Dick mounted with a swift foot, and holding to the corner, thrust forth
his head and followed the three women with his eyes. Without turning or
looking behind them, they continued to descend the corridor.
"It is right well," thought Dick. "Let me but know my Lady Brackley's
chamber, and it will go hard an I find not Dame Hatch upon an errand."
And just then a hand was laid upon his shoulder, and, with a bound and a
choked cry, he turned to grapple his assailant.
He was somewhat abashed to find, in the person whom he had so roughly
seized, the short young lady in the furs. She, on her part, was shocked
and terrified beyond expression, and hung trembling in his grasp.
"Madam," said Dick, releasing her, "I cry you a thousand pardons; but I
have no eyes behind, and, by the mass, I could not tell ye were a maid."

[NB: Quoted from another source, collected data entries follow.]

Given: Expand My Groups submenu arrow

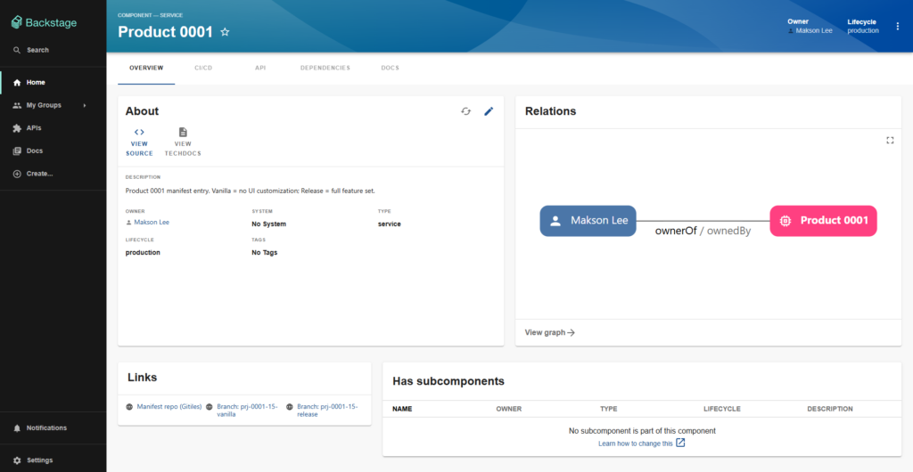Looking at the screenshot, I should pyautogui.click(x=85, y=105).
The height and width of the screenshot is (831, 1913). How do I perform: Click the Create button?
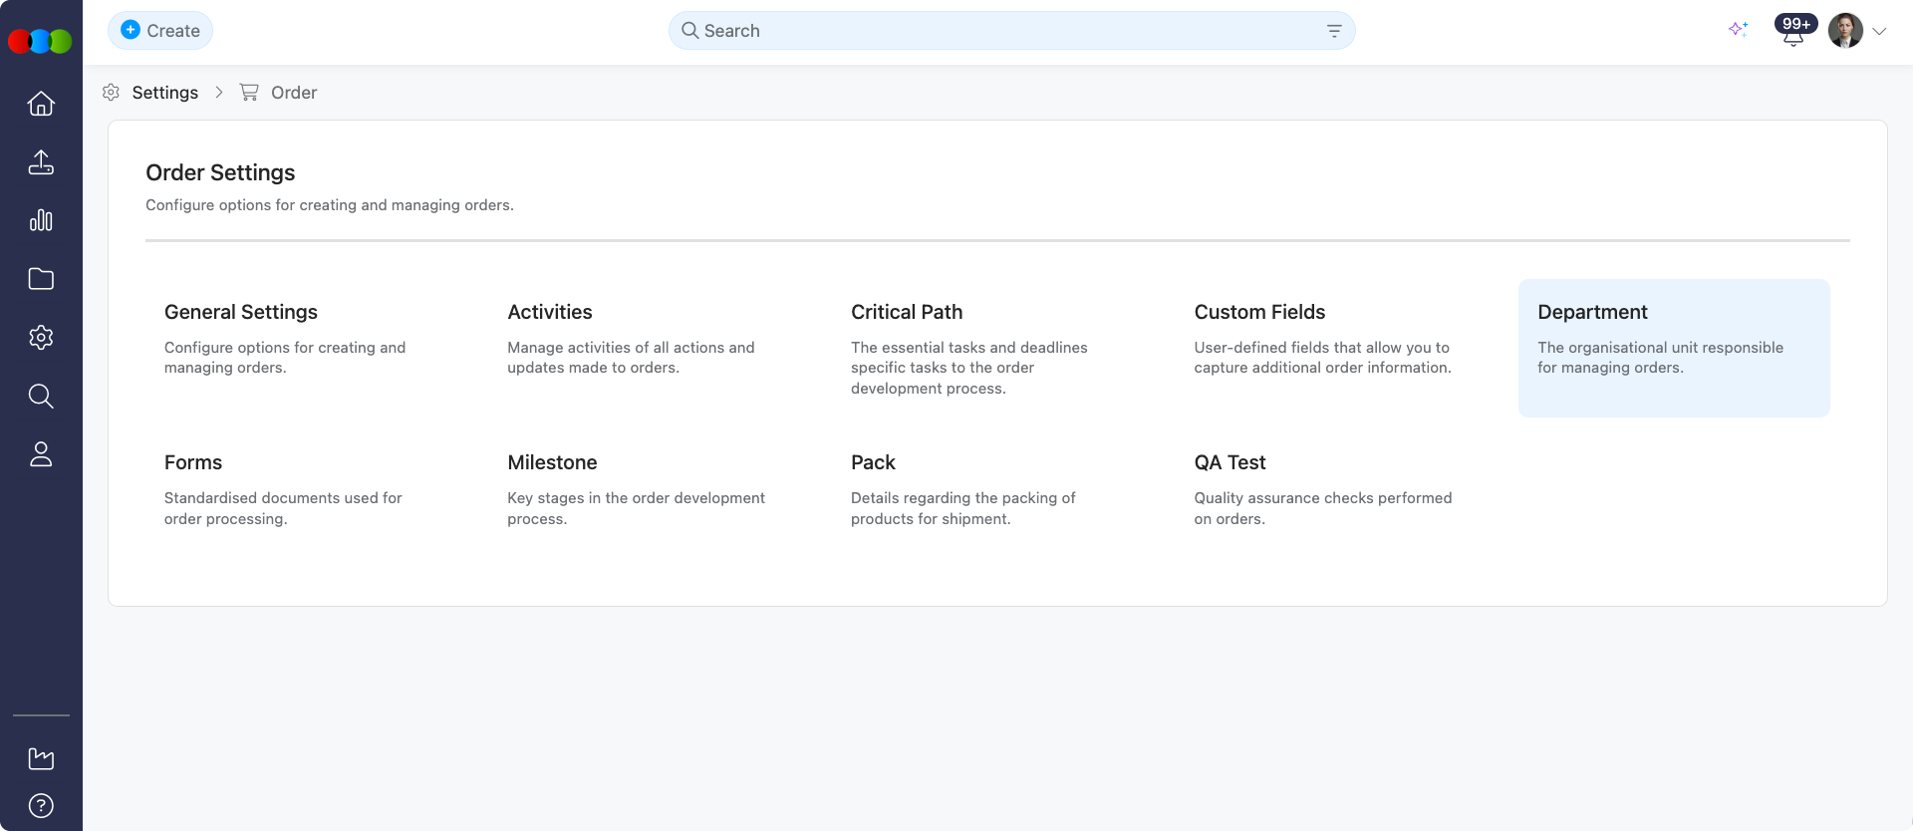pyautogui.click(x=160, y=31)
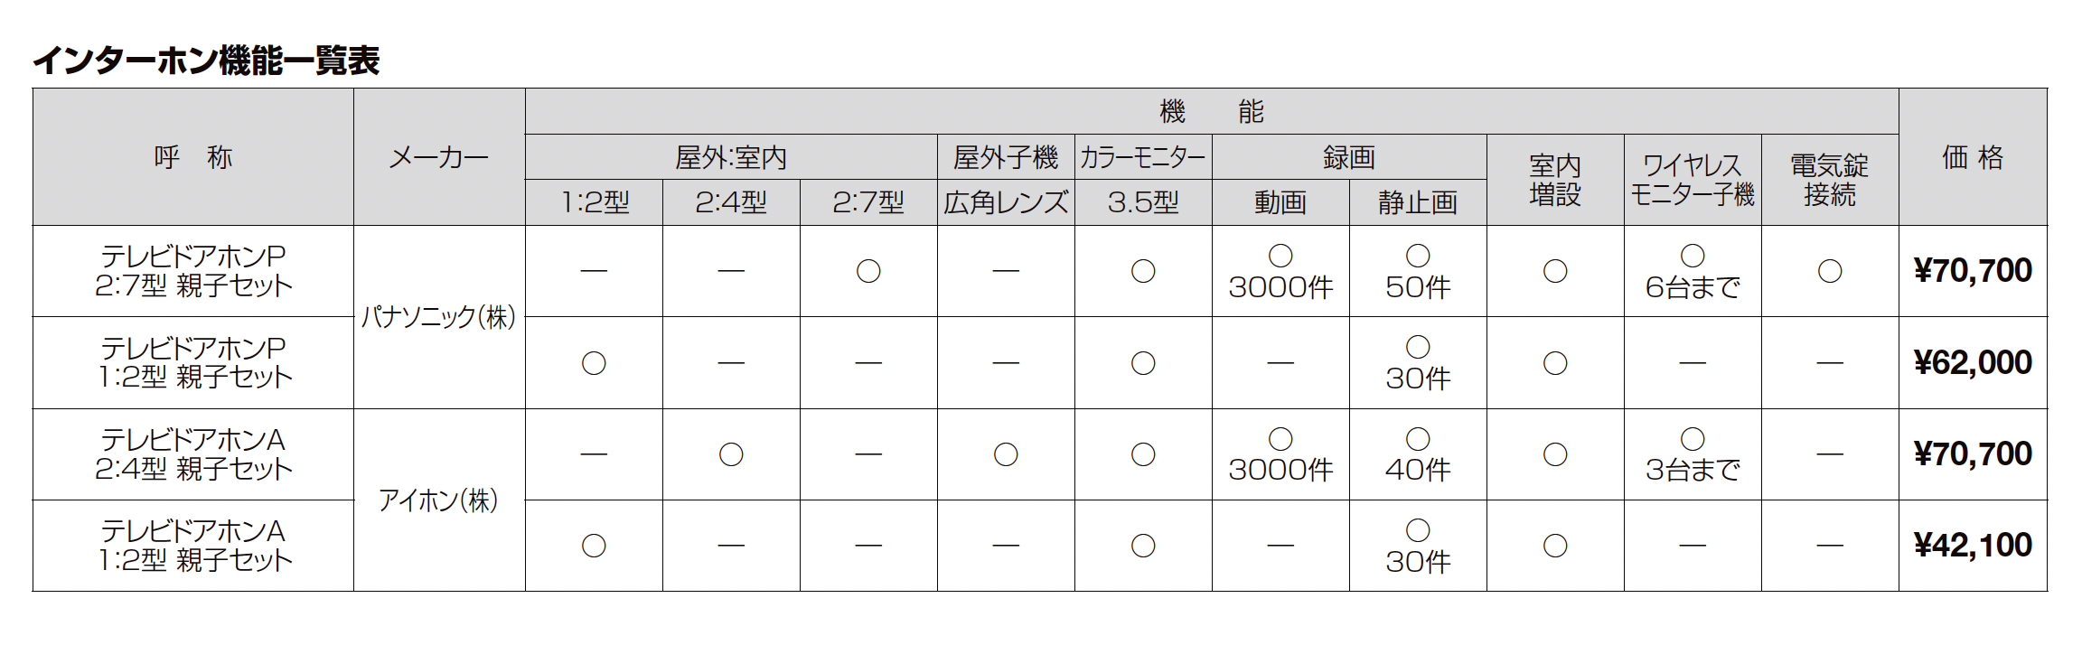Viewport: 2082px width, 645px height.
Task: Click the 広角レンズ header cell
Action: click(x=1006, y=202)
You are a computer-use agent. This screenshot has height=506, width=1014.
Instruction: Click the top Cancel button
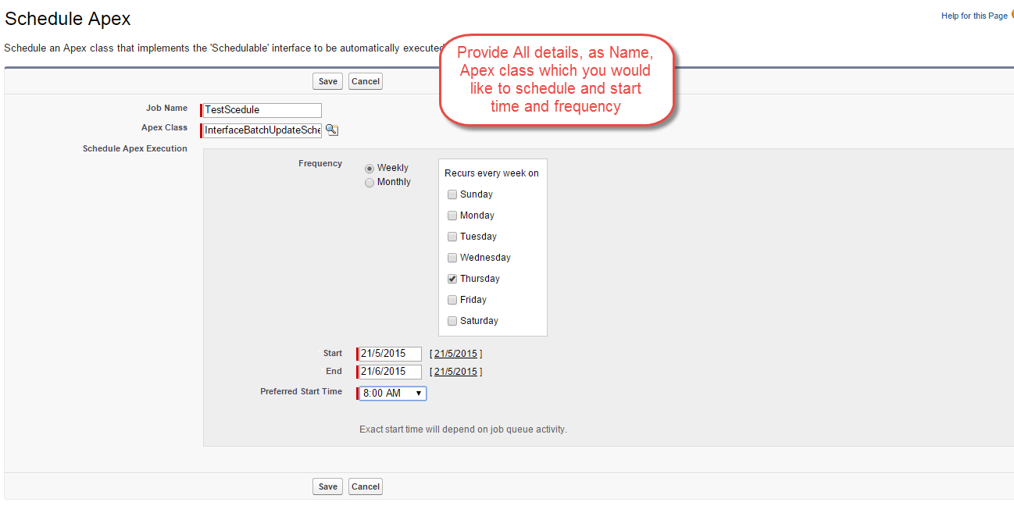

The girl continued to look at him, but, by this time, terror began to be
succeeded by surprise, and surprise by suspicion. Dick, who could read
these changes on her face, became alarmed for his own safety in that
hostile house.
"Fair maid," he said, affecting easiness, "suffer me to kiss your hand,
in token ye forgive my roughness, and I will even go."
"Y' are a strange monk, young sir," returned the young lady, looking him
both boldly and shrewdly in the face; "and now that my first astonishment
hath somewhat passed away, I can spy the layman in each word you utter.
What do ye here? Why are ye thus sacrilegiously tricked out? Come ye in
peace or war? And why spy ye after Lady Brackley like a thief?"
"Madam," quoth Dick, "of one thing I pray you to be very sure: I am no
thief. And even if I come here in war, as in some degree I do, I make no
war upon fair maids, and I hereby entreat them to copy me so far, and to
leave me be. For, indeed, fair mistress, cry out--if such be your
pleasure--cry but once, and say what ye have seen, and the poor gentleman
before you is merely a dead man. I cannot think ye would be cruel,"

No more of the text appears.